Exercise prompt = All of the data that follows is to be written out exactly, with images excluded.

-- Opening Marker --

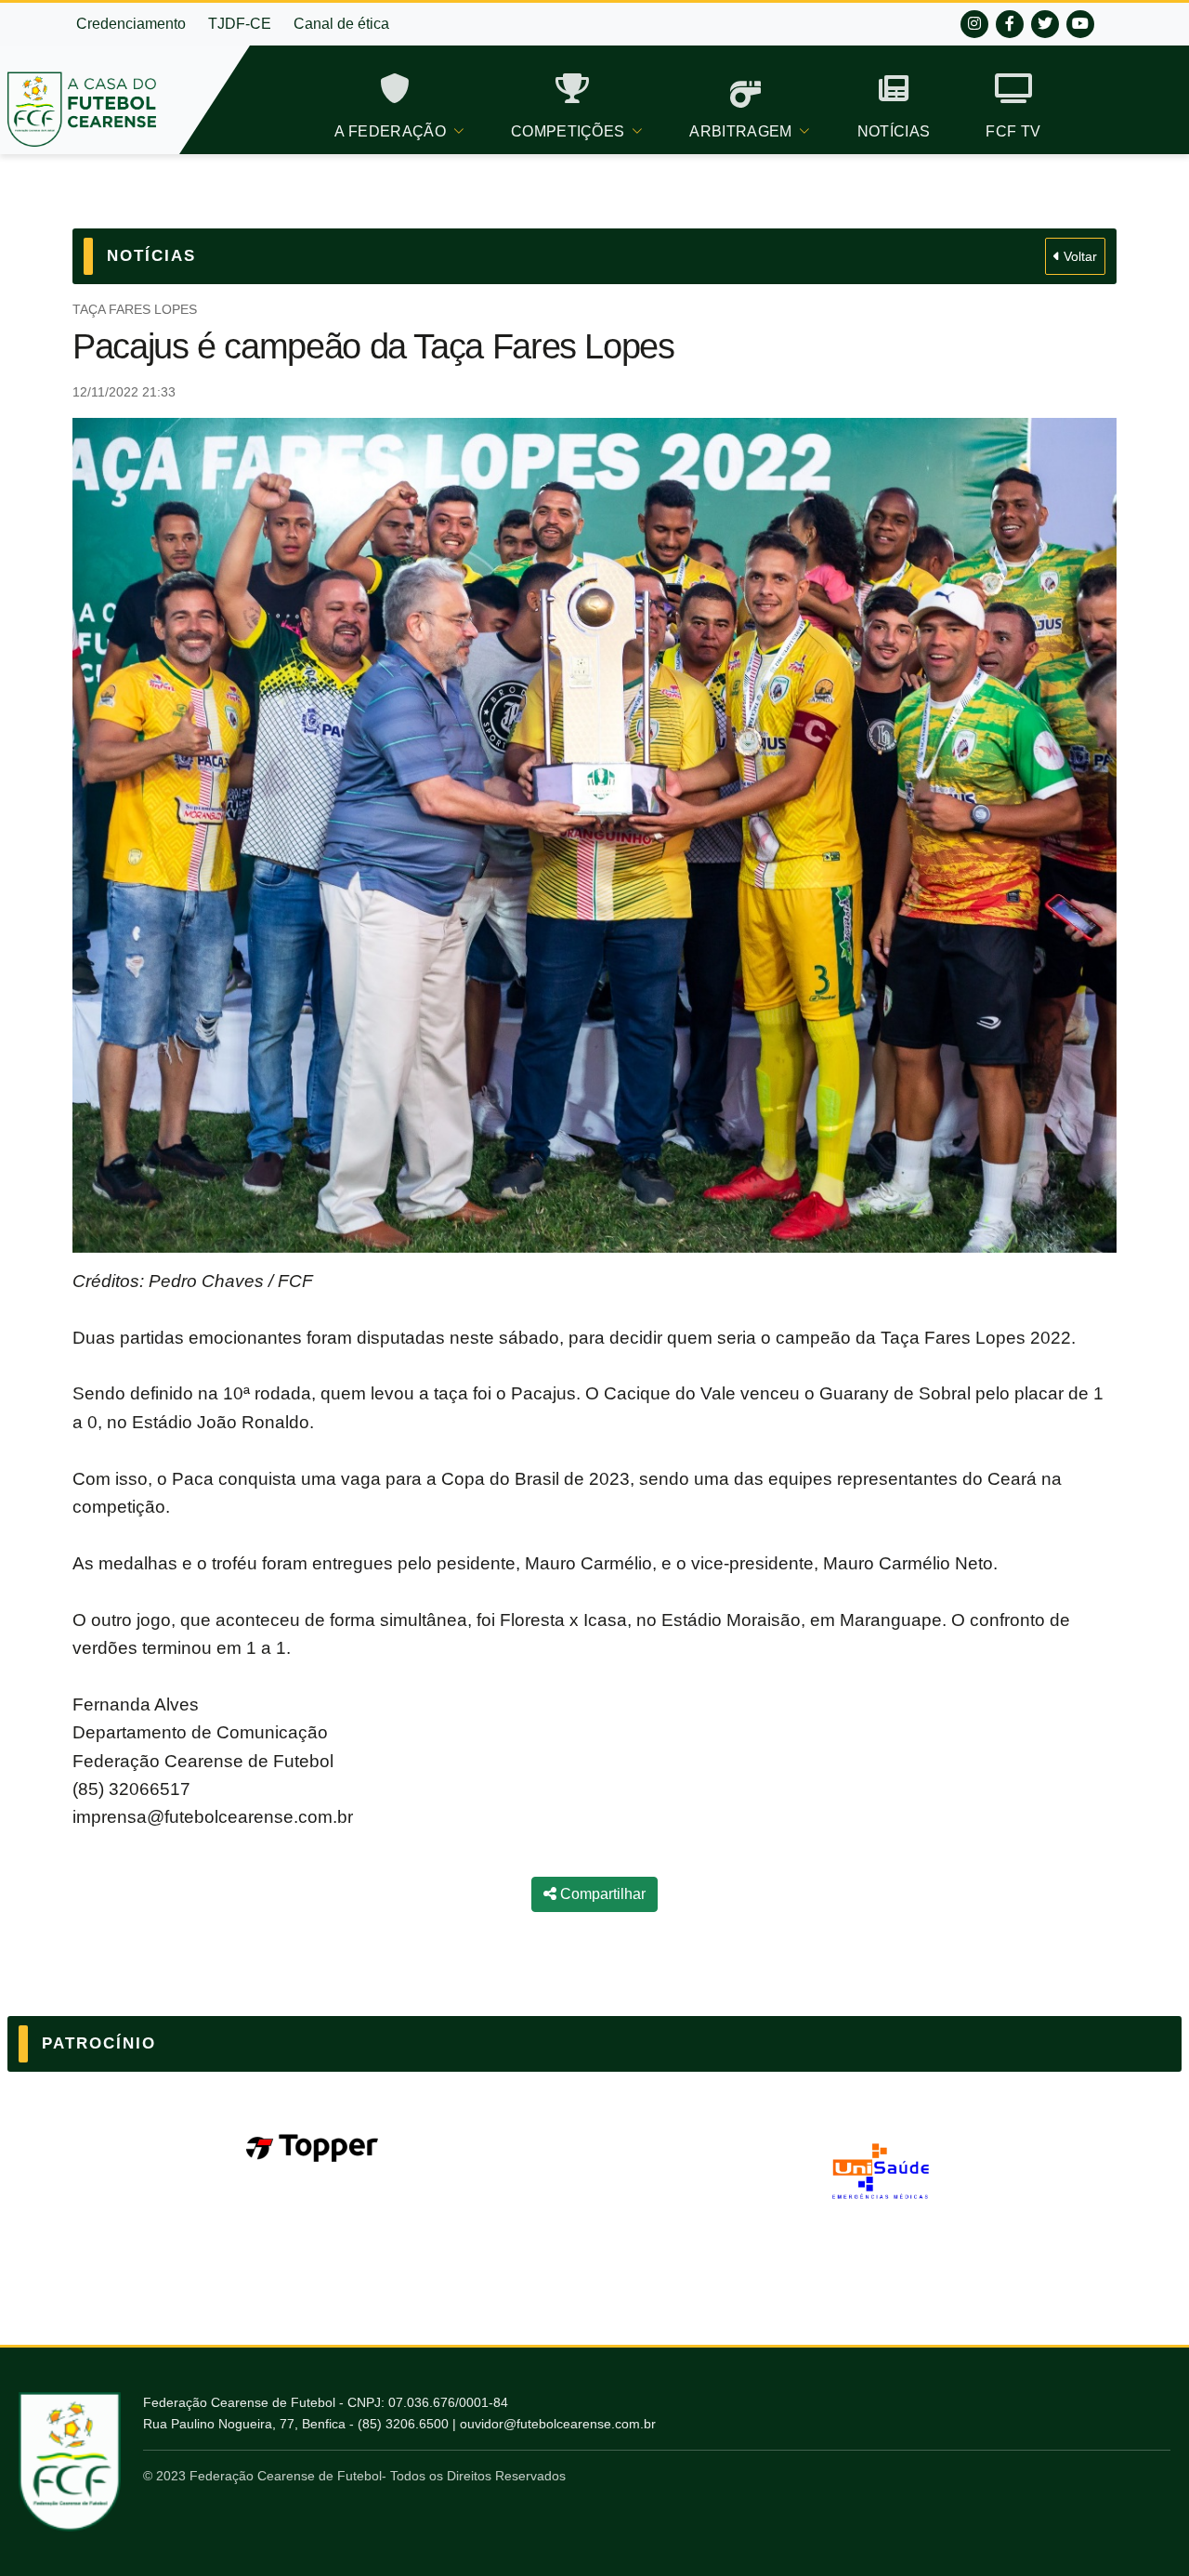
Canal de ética (341, 24)
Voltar (1078, 256)
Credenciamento (131, 24)
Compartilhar (601, 1894)
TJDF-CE (239, 24)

-- Closing Marker --

Written reply =
Canal de ética (341, 24)
Voltar (1078, 256)
Credenciamento (131, 24)
Compartilhar (601, 1894)
TJDF-CE (239, 24)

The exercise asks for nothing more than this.